— Consigne 1 —
Répondez aux questions suivantes à partir de l'extrait sur une promenade à Dakar, en marquant chaque réponse de la même lettre que sa question.
(a) Sur quelle place arrivent les promeneurs ?
(b) Quel est le nom du bar recommandé par les expatriés ?
(c) Qui loge sur la plage voisine de ce bar ?
— Consigne 2 —
Transcrivez le passage de l'extrait sur une promenade à Dakar en commençant aux mots « Nous marchons dans » et en vous arrêtant après les mots « contrastes de l’Afrique ! ».

Nous marchons dans les rues et arrivons sur la Place de l’Indépendance. Une large esplanade avec de la verdure entourée d’immeuble plus modernes, tous les bâtiments ainsi que la chaussée, sont partout en très mauvais état. Nous allons marcher sur le Corniche qui longe la mer et trouvons « Le Lagoon », un bar que nous ont recommandé nos expatriés. Un endroit fréquenté par les VIP qui contraste terriblement avec tout ce qui l’entoure. Encore un vestige de la grandeur coloniale avec sa belle terrasse sur la mer avec sa plage privée, la seule propre de Dakar. Le tout jouxte une plage où logent des sans-abris. Ce sont les contrastes de l’Afrique !

— Contenu des données —

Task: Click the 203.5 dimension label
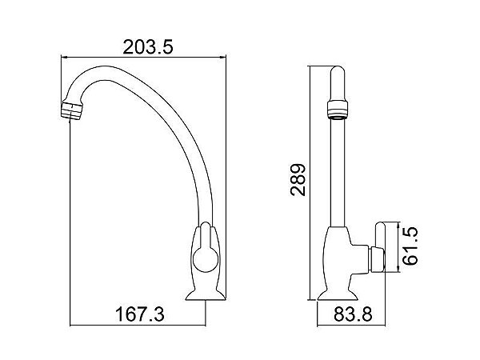tap(148, 47)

— Réponse 1 —
(a) La Place de l'Indépendance.
(b) « Le Lagoon ».
(c) Des sans-abris.

— Réponse 2 —
Nous marchons dans les rues et arrivons sur la Place de l’Indépendance. Une large esplanade avec de la verdure entourée d’immeuble plus modernes, tous les bâtiments ainsi que la chaussée, sont partout en très mauvais état. Nous allons marcher sur le Corniche qui longe la mer et trouvons « Le Lagoon », un bar que nous ont recommandé nos expatriés. Un endroit fréquenté par les VIP qui contraste terriblement avec tout ce qui l’entoure. Encore un vestige de la grandeur coloniale avec sa belle terrasse sur la mer avec sa plage privée, la seule propre de Dakar. Le tout jouxte une plage où logent des sans-abris. Ce sont les contrastes de l’Afrique !